Investors will only hold riskier investments where they provide sufficient additional return. 

The 10-year government bond rate is generally used as a proxy for the risk-free rate of return.

Ten-year bond yields have ranged between 4.6 per cent and 7.3 per cent over the five-year period covered by the TSR survey. 

Investors holding company shares face two additional risks – general equity market risk and unique, stock-specific risk.

The market risk premium (MRP) captures this risk and is typically estimated using historical data. 

In Australia the historical MRP is slightly less than 7 per cent. 

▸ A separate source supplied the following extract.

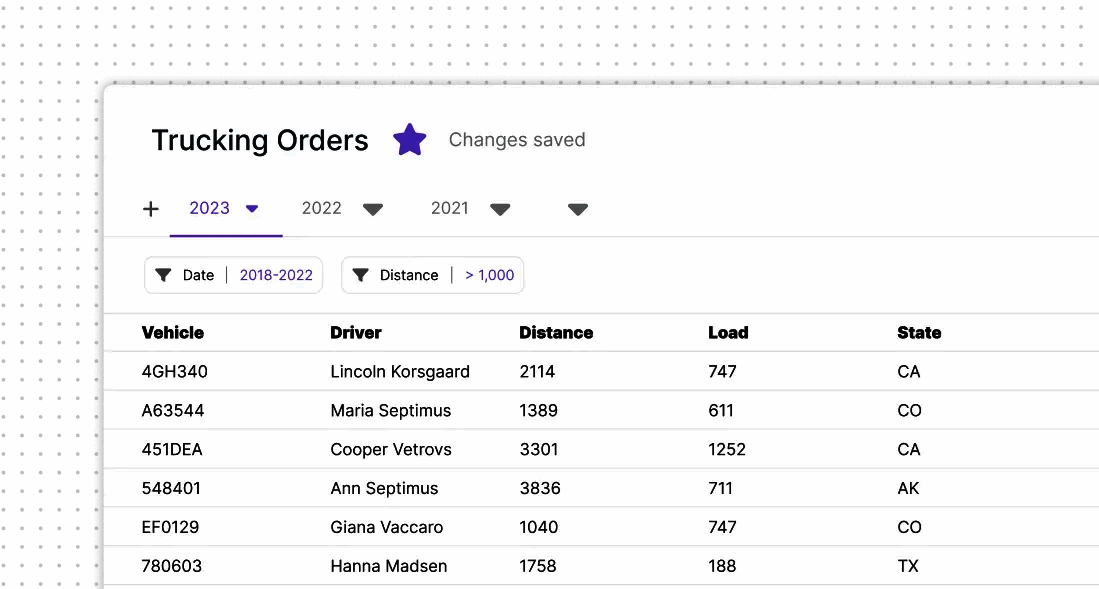Edit the Date 2018-2022 filter value

(276, 275)
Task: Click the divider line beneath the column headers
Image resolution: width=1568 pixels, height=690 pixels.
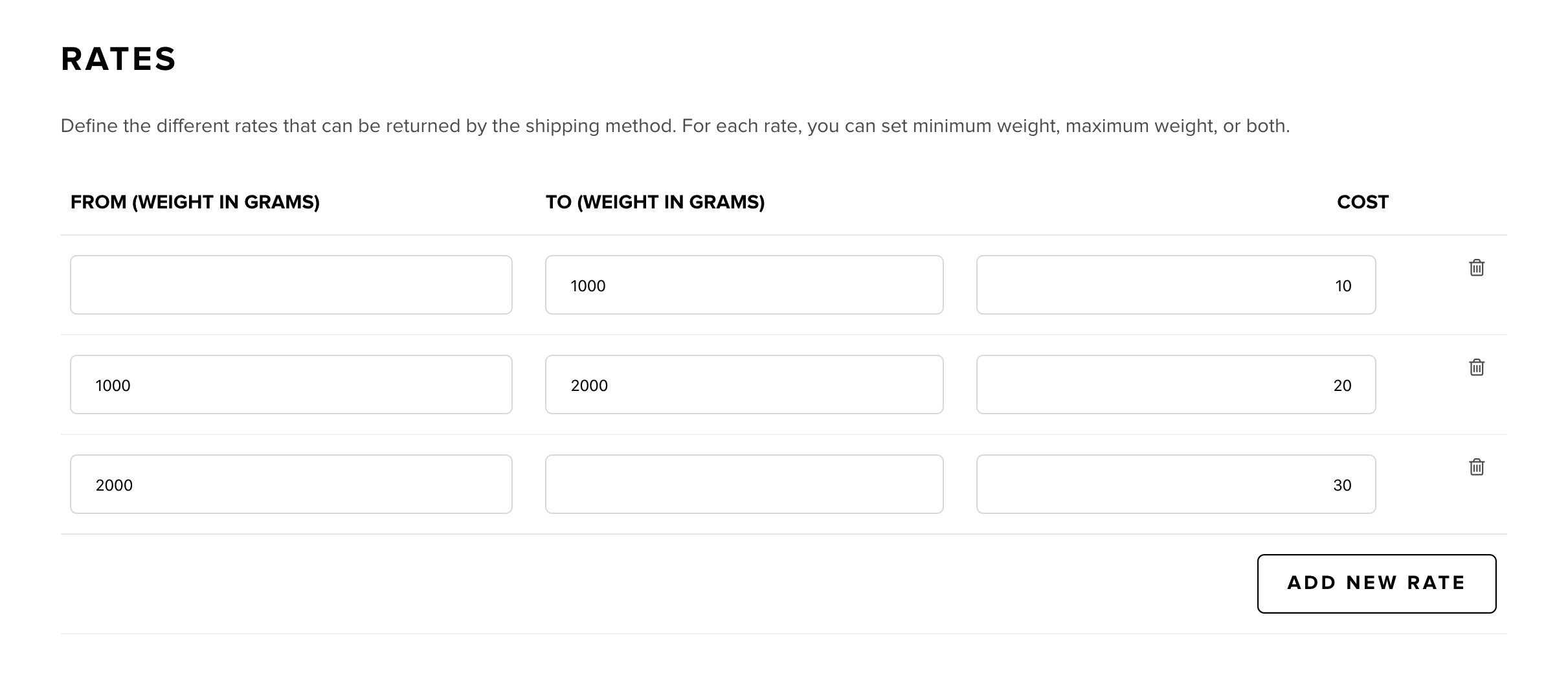Action: pos(783,235)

Based in this MRP estimate, stocks exhibiting similar volatility to the equity market as a whole should have delivered a five-year annual TSR of between 11.6 per cent and 14.3 per cent.

Prominent companies falling into this band include Woodside Petroleum, West Australian Newspapers and Futuris, while BankWest and Coventry delivered returns just above this band.

While TSR data is a quality ex-post measure of corporate perfor-mance, it provides only a high level of insight into underlying value drivers.

Consider WA Newspapers with a five-year annual TSR of 12.6 per cent. 

About 80 per cent of this return is attributable to dividends and returns on re-invested dividends. 

WA Newspapers has maintained a high payout ratio, returning company earnings to shareholders over this period. 

Annual share price appreciation has been just 3 per cent.

By way of contrast, dividends and returns on re-invested dividends represented just 41 per cent of Wesfarmers’ total return, while the annual share price appreciation has been a stunning 17 per cent. 

Similar growth by acquisition has been evident in Bristile’s and Foodland’s share price performance.

In summary, companies providing investors with five-year annual TSR performance of between 12 per cent and 15 per cent can be considered solid performers over this timeframe. 

Annual TSR returns in excess of 15 per cent can be regarded as exceptional. 

WA companies that have achieved this level of performance deserve to be regarded as Aust-ralian and global exemplars.